The bioinformatics analysis of the novel variant was performed using three online tools, MutationTaster, PolyPhen-2 and PMUT, to predict the effect of an amino acid substitution on the structure and function of the protein (Table 1). These three software programmes predicted that R1632C is pathogenic. Furthermore, the variant is localized in a key domain for channel formation, and amino acid substitution results in severe physiochemical changes. The scores in the table are the probability of the prediction, a score close to 1 indicates a high likelihood that the prediction is correct.
The genetic analysis was performed on his siblings. A healthy carrier, the patient's sister, exhibited a normal baseline and drug challenged ECG.
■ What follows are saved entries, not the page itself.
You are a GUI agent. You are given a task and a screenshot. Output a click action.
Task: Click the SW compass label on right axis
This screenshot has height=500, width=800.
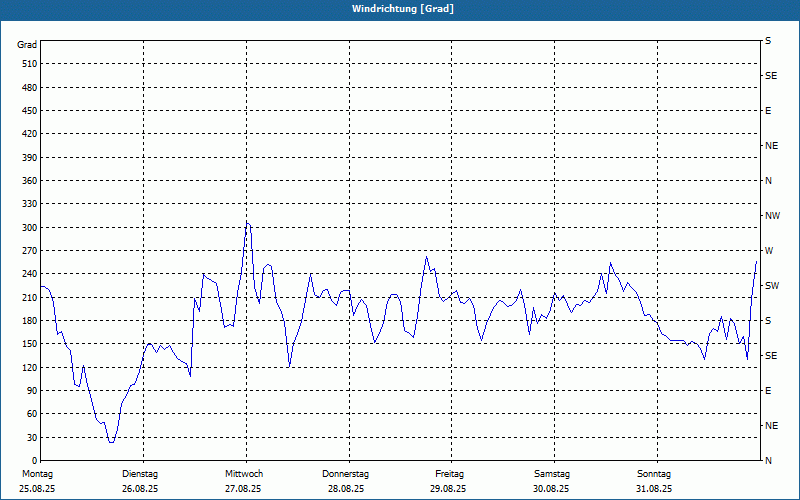tap(771, 286)
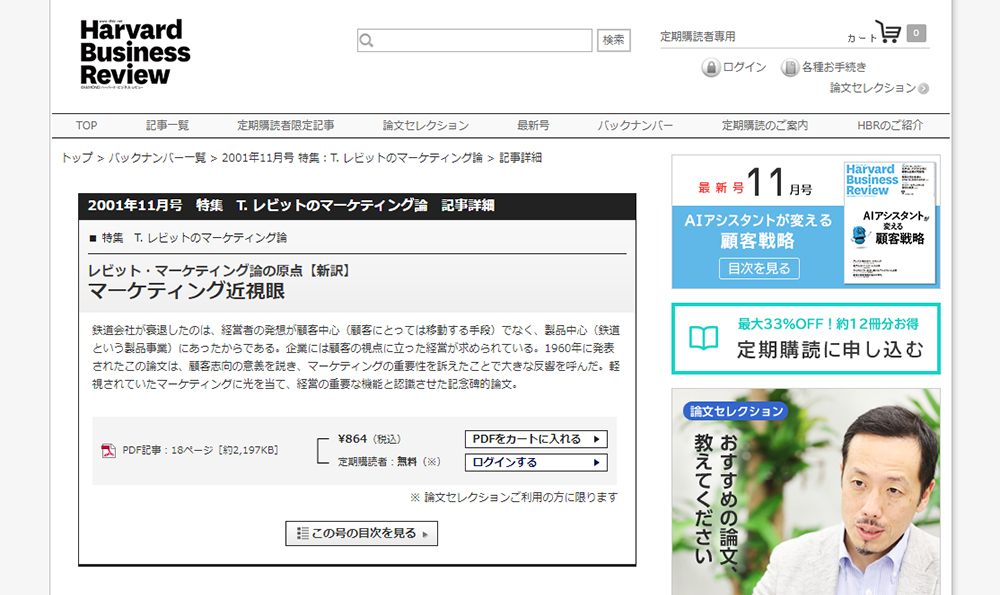This screenshot has width=1000, height=595.
Task: Click the Harvard Business Review logo
Action: coord(135,53)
This variant was not present in public databases, including HGMD, ClinVar and Exome Variant Server. However, in the identical position, there was a R1632H (c.4895G>A) disease causing variation (rs199473286). This variant was investigated by Gui et al (19) using whole-cell patch clamp experiments. The expression of this variant causes inactivated channels at physiological membrane potentials and normal heart rates in patients with Sick Sinus Syndrome.
The present case report, identified a novel amino acid change located in a known replacement position. Although the replacement is not identical and in the majority of cases, distinct changes in the identical position causes similar pathological result, this variation may cause a different phenotypic expression. The present study revealed no evidence that this variant co-segregated with the disease, therefore, more extensive familial analysis is required. Also, it is necessary to perform a more frequent clinical follow up with the novel carriers to assess their risk of developing the disease.
When a novel variation is detected, in silico analysis can assist with determining the pathogenicity of the novel alteration, however, a genetic and clinical familial study is crucial to elucidate the causality of the variation. Genotypic investigation of family members is required when a potential pathogenic variant in a proband is identified, to assess the risk of developing the characteristic phenotype.
Acknowledgments
The authors would like to thank Mr. David Lopez (Hereditary Cardiopathies Unit, Virgen de la Arrixaca University Hospital) and Dr Roberto Barriales (Hospital Marítimo de Oza, Coruña, Spain) for their assistance with the clinical work during the present study. The current study was supported, in part, by a national grant from the Sociedad Española de Cardiología and by the Cardiovascular Research Network (RECAVA) from the Carlos III Health Institute (grant nos. C03/01, RD06/0014/0017 and RD06/0014/0018).